4. High Bandwidth Memory — Processing-in-Memory (HBM-PIM)
Authors from Samsung and Inha University presented a paper with the title “An FPGA-based RNN-T Inference Accelerator with PIM-HBM”. It shows how they accelerated an RNN-T engine by adding programmable numerical processing engines between the memory arrays of the DRAM slices in an HBM stack. This architecture exploits the much higher memory access bandwidth available inside the DRAM arrays, namely by not having to go through the bandwidth bottleneck between the DRAM arrays and the application logic in the host chip. Instead, instructions for these processing engines are sent from the application logic to the memory to perform this processing-in-memory (PIM) method, directly operating on the data that no longer needs to be transported back and forth between the DRAM and the FPGA. The authors show compelling speedup results for the selected application. Moreover, much energy is saved by keeping the data local. It would be very interesting to find out if this approach can be applied more generally to other applications, including non-numerical functions.
Wrapping it Up
Our major takeaway from this year's FPGA 22 Conference is that the future looks extremely bright for the FPGA and eFPGA market. Innovations in transistor technology will allow future generations of devices to improve in performance and efficiency. Being able to rely on scaling for improvements, as we have for decades, ensures a level of predictability and consistency for future technology. We are optimistic that future Achronix products, such as our Speedcore or Speedster7t products, can reliably harness these benefits to achieve higher densities, performance, and power efficiency.

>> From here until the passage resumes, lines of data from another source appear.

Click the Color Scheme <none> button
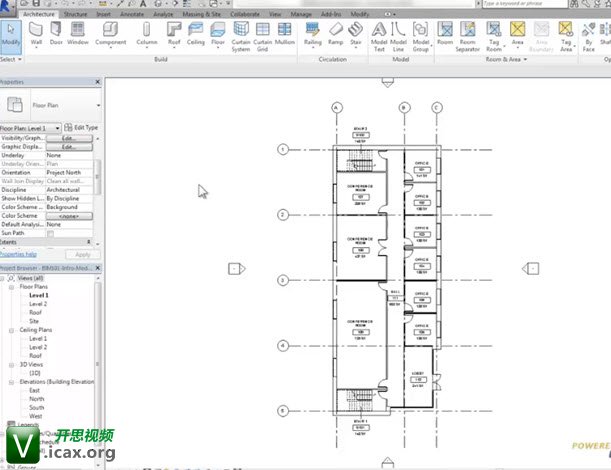611x470 pixels. [x=69, y=216]
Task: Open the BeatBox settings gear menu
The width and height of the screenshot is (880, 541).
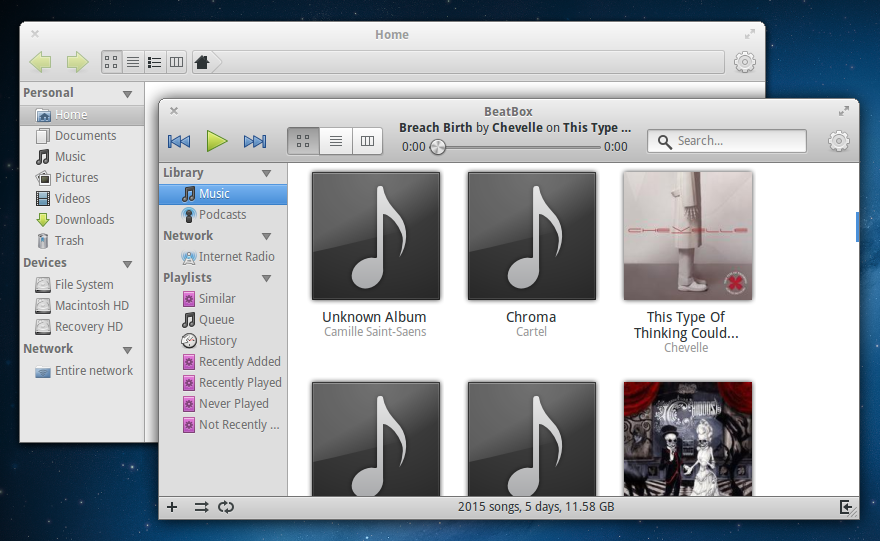Action: pyautogui.click(x=838, y=141)
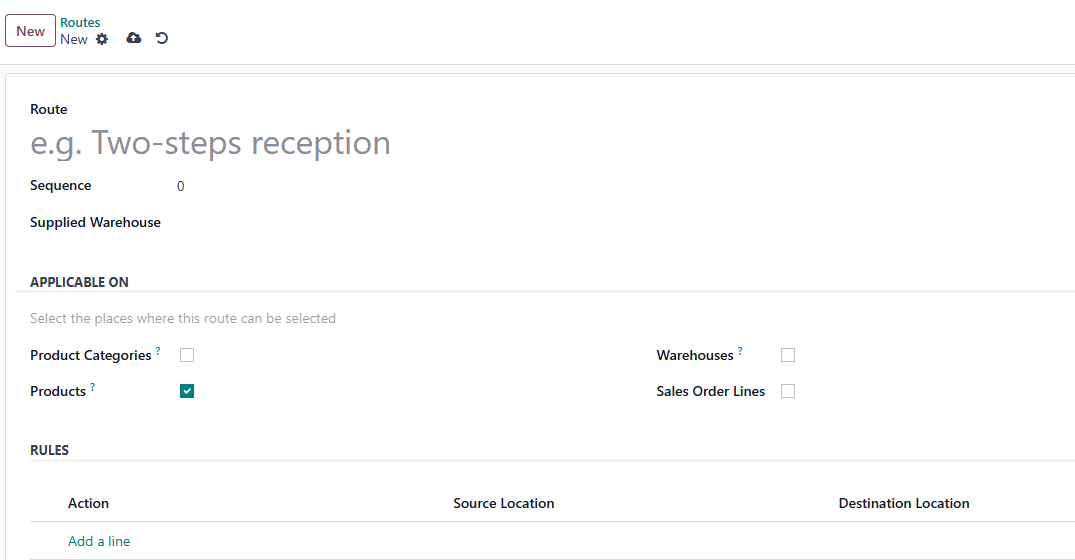1075x560 pixels.
Task: Tick the Warehouses checkbox
Action: point(788,355)
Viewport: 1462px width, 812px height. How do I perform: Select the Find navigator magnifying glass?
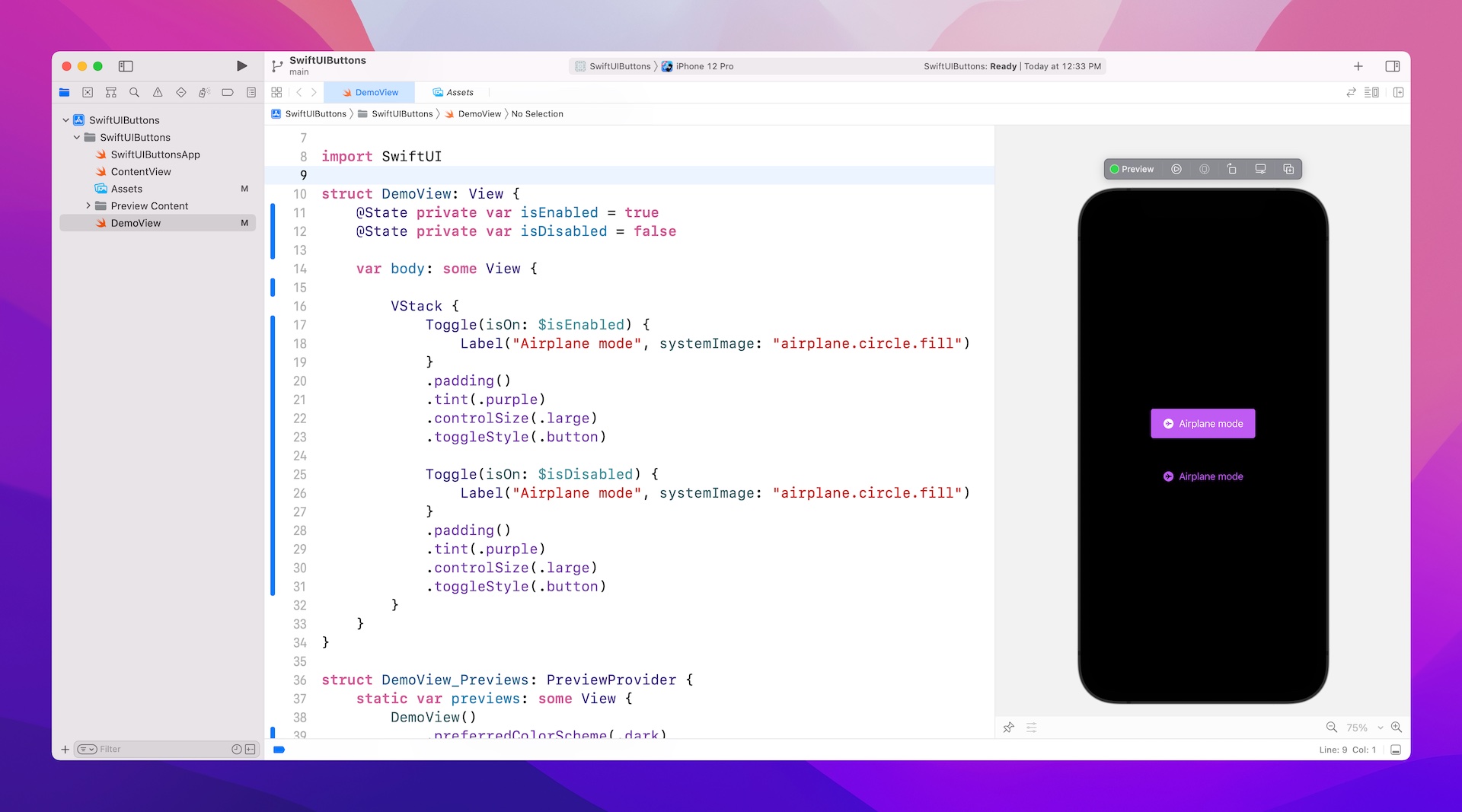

At the same time, compute intensive applications such as ML will continue to drive the need for FPGAs as domain-specific accelerators. Serving alongside CPUs and GPUs, and in many cases outperforming them, FPGAs and eFPGAs will be necessary building blocks of future high-performance computing applications. In this context, Achronix offerings, including our VectorPath Accelerator Card, will only become more valuable for future computing infrastructure.
Raymond and Michael look forward to connecting with everyone again next year (hopefully in-person) in Monterey, California.